糖尿病での体重減少はどのくらいから危険?体重減少のメカニズムや放置するリスクも紹介|浅草橋・秋葉原・東日本橋の内科・泌尿器科・皮膚科・外科はれいめいクリニック浅草橋へ

東京都台東区浅草橋1-12-3 浅草橋KSビル1階 JR中央・総武線浅草橋駅西口改札出てすぐ

ブログ

  • HOME
  • ブログ
  • 糖尿病での体重減少はどのくらいから危険?・・・

糖尿病での体重減少はどのくらいから危険?体重減少のメカニズムや放置するリスクも紹介

2026.05.28

「糖尿病になるとどのくらい体重が減るのか知りたい」

「急激な体重減少が糖尿病の症状か確認したい」

最近体重が減少し、糖尿病の疑いがある方のなかには、上記のような不安をお持ちの方もいるのではないでしょうか。

ダイエットをしていないにも関わらず、半年〜1年で4.5kg以上、または体重の5%以上減少した場合は、糖尿病を含む病気が隠れている場合があります。

本記事では、糖尿病での体重減少はどのくらいから危険なのかを解説します。

体重減少のメカニズムや放置するリスクも紹介しているため、ぜひ最後までご覧ください。

1.糖尿病での体重減少はどのくらいから危険?

体重減少は、糖尿病における症状のひとつです。
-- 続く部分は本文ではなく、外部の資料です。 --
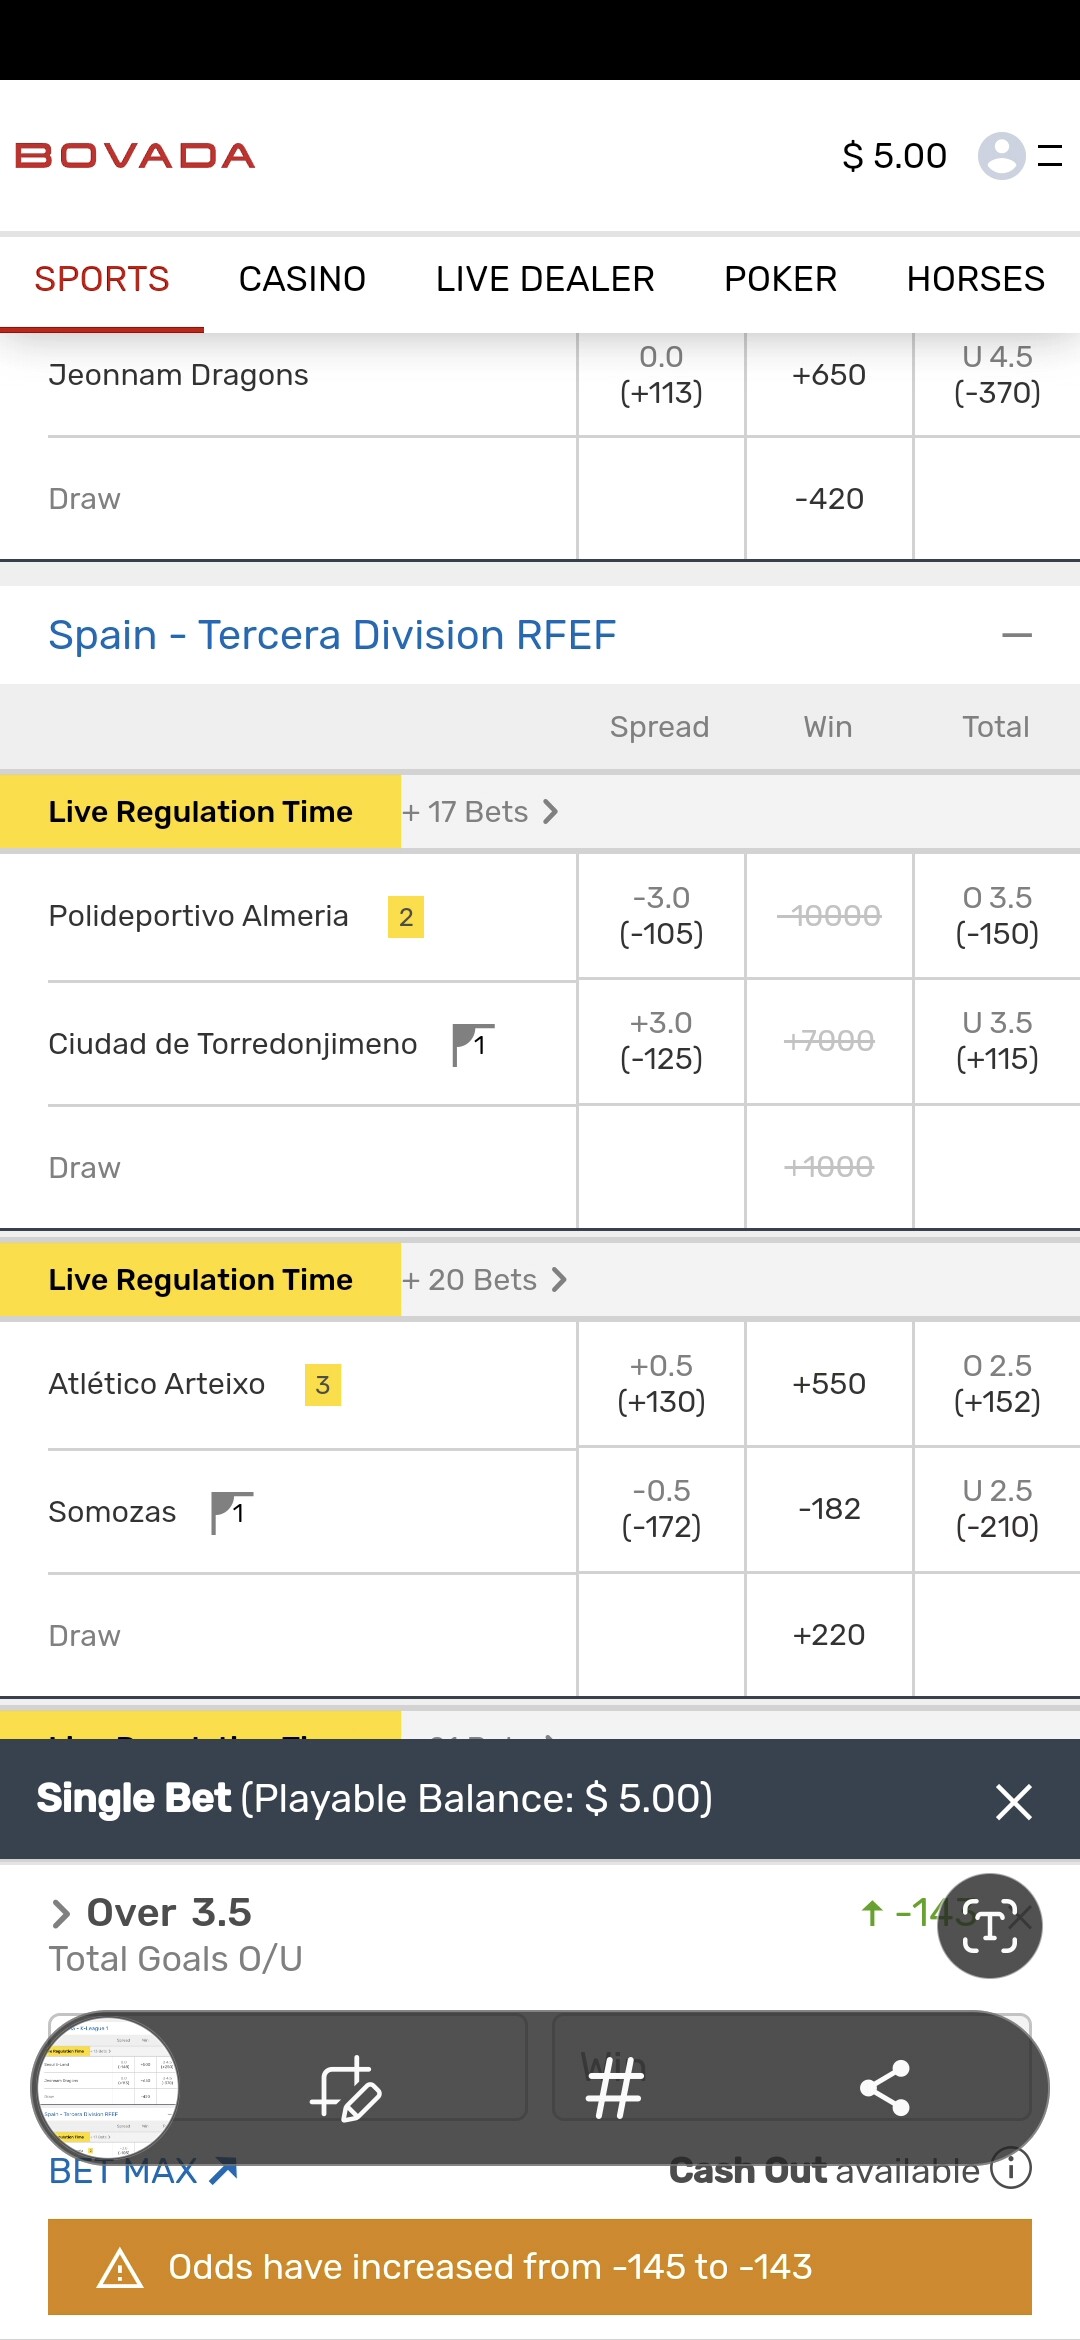Tap the share screenshot icon

(884, 2089)
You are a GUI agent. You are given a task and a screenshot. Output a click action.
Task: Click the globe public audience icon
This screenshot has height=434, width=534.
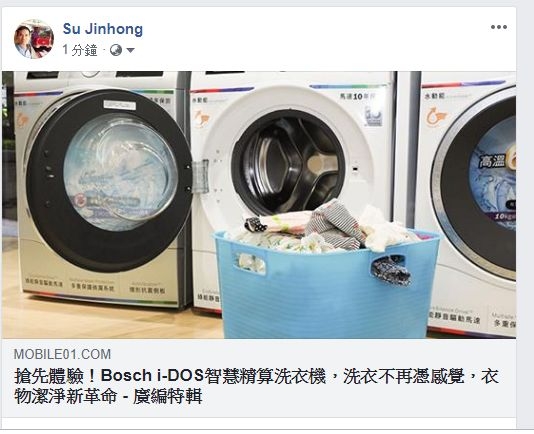click(x=116, y=50)
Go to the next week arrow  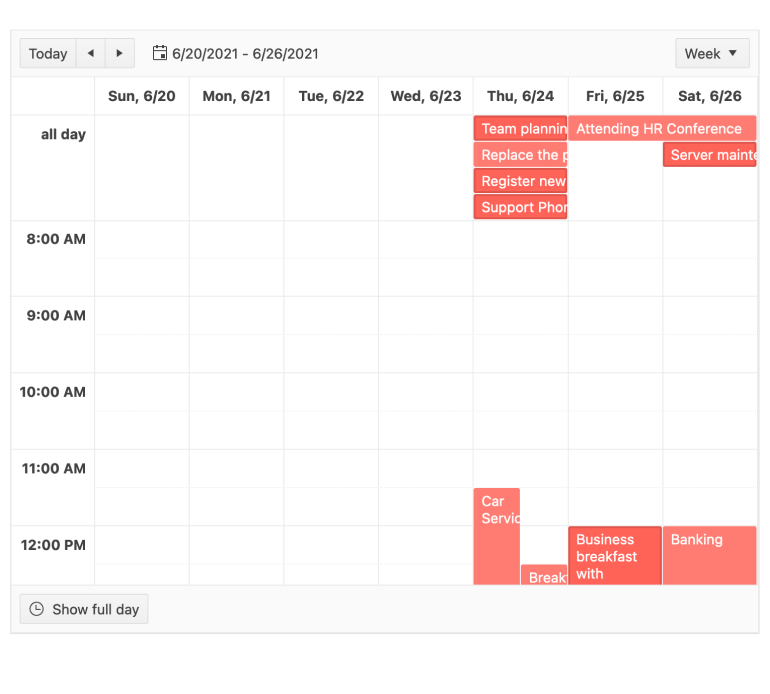coord(120,54)
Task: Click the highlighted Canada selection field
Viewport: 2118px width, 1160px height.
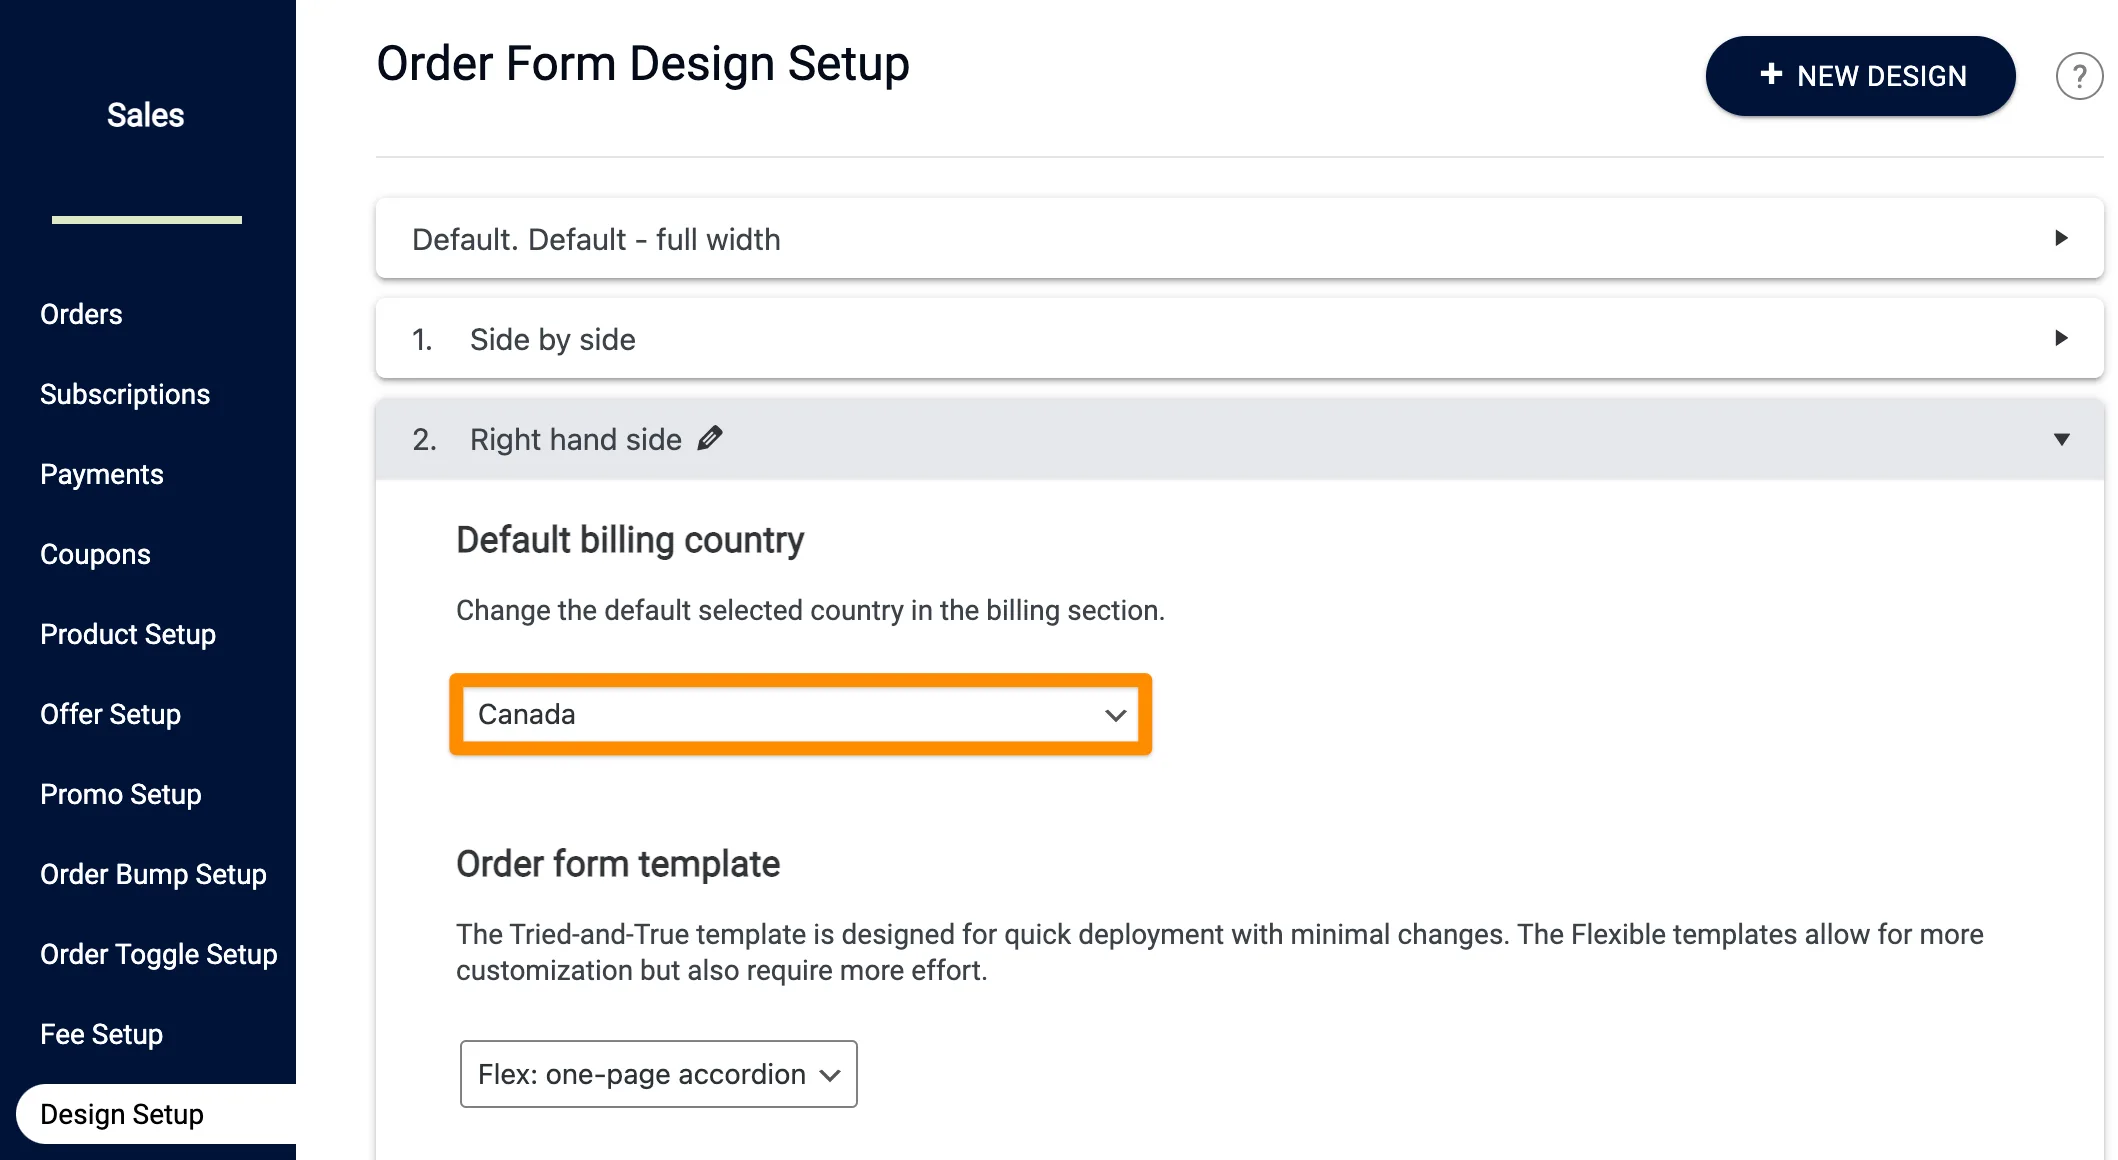Action: click(x=800, y=714)
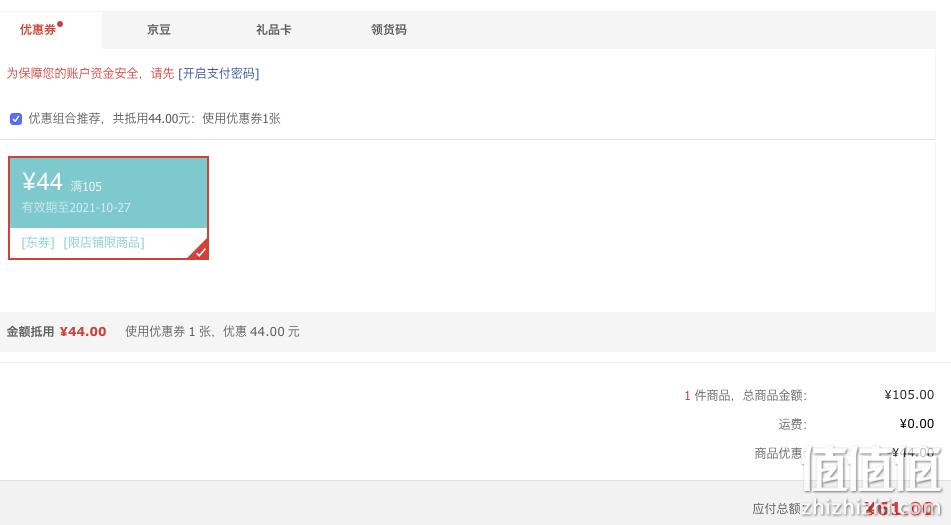Uncheck the 优惠组合推荐 checkbox
Screen dimensions: 951x525
pyautogui.click(x=16, y=119)
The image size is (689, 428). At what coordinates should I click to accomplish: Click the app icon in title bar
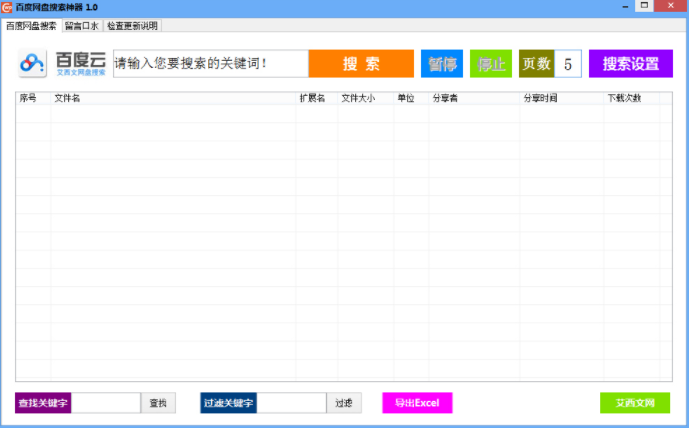click(7, 7)
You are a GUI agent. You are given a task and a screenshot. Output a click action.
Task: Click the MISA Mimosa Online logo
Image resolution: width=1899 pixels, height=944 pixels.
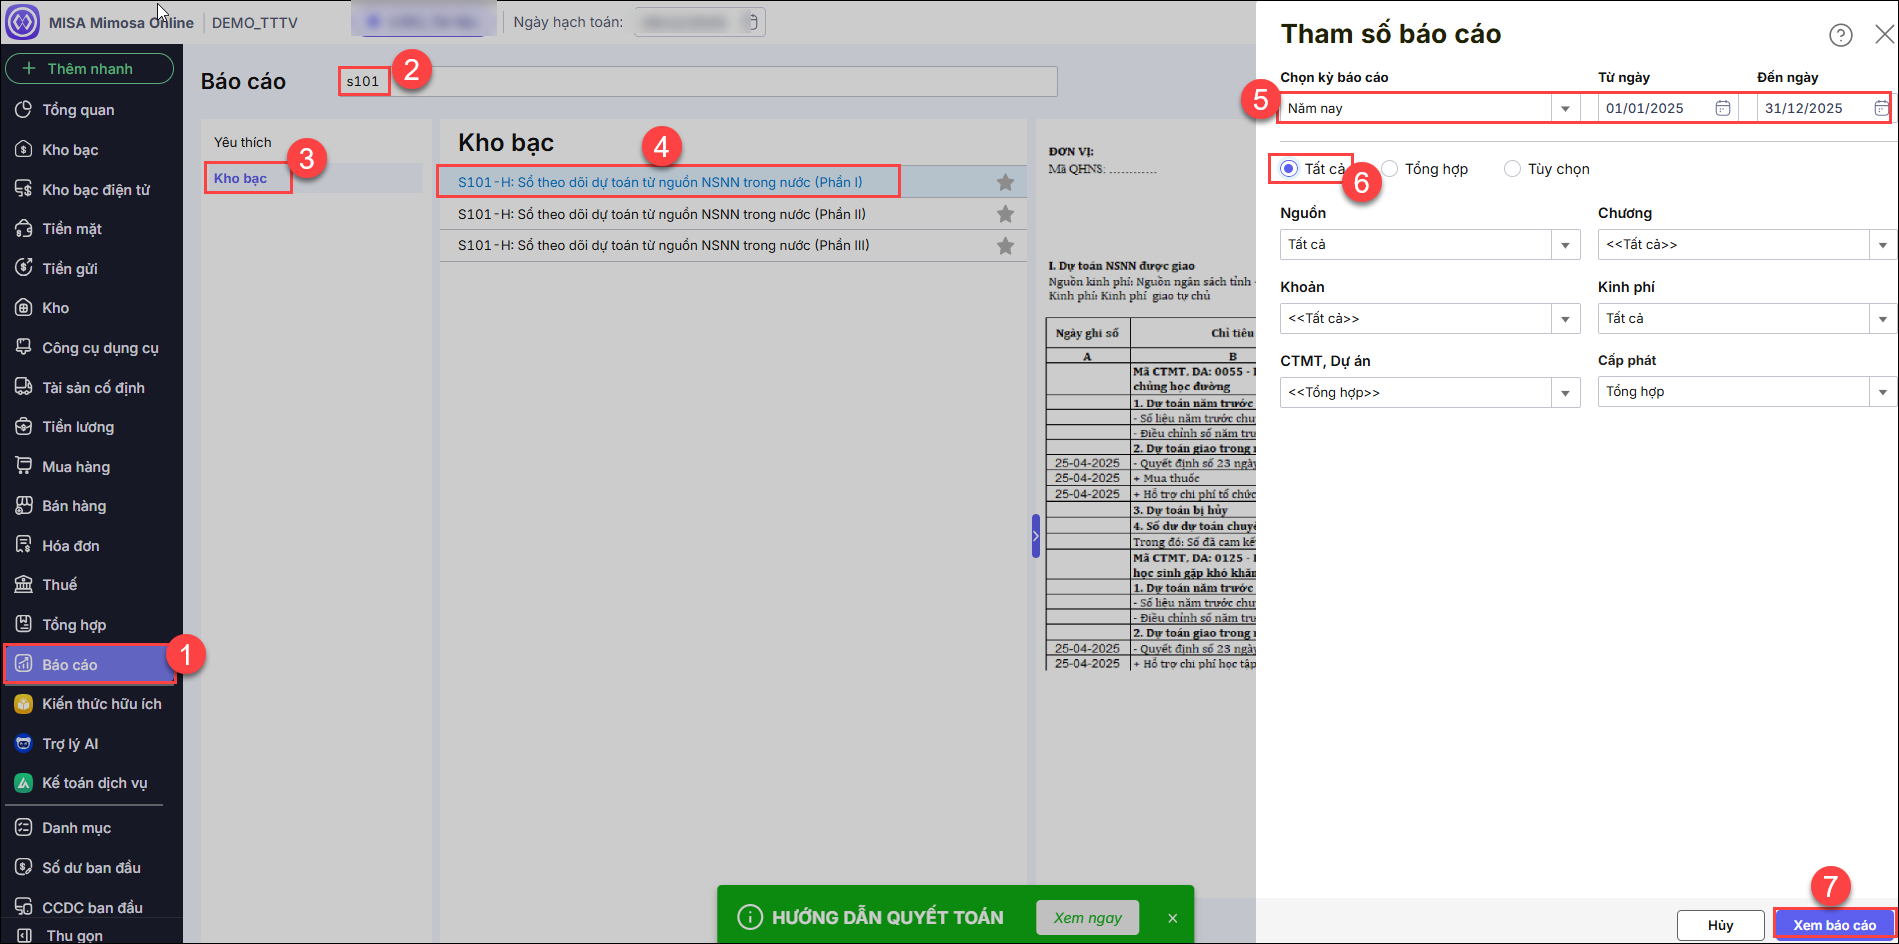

もしダイエットをしていないのにも関わらず、半年から1年で体重が4.5㎏以上または体重の5%以上が減少した場合、医療機関を受診すべき目安とされています。たとえば体重60kgの人が、半年から1年で3kg以上自然に減った場合、体重の5%以上に該当します。

特別なダイエットをしていないのにこの基準を超える体重減少がある場合、糖尿病を含む病気が隠れている可能性があるため、自己判断せずに必ず専門医に相談しましょう。 

1-1.糖尿病で体重が減少するメカニズム

糖尿病で体重が減るのは、インスリンの働きが不足して食事から摂った糖をエネルギーとして使えなくなるためです。細胞が糖を取り込めないと、体はエネルギー不足を補おうとして筋肉や脂肪を分解し始めます。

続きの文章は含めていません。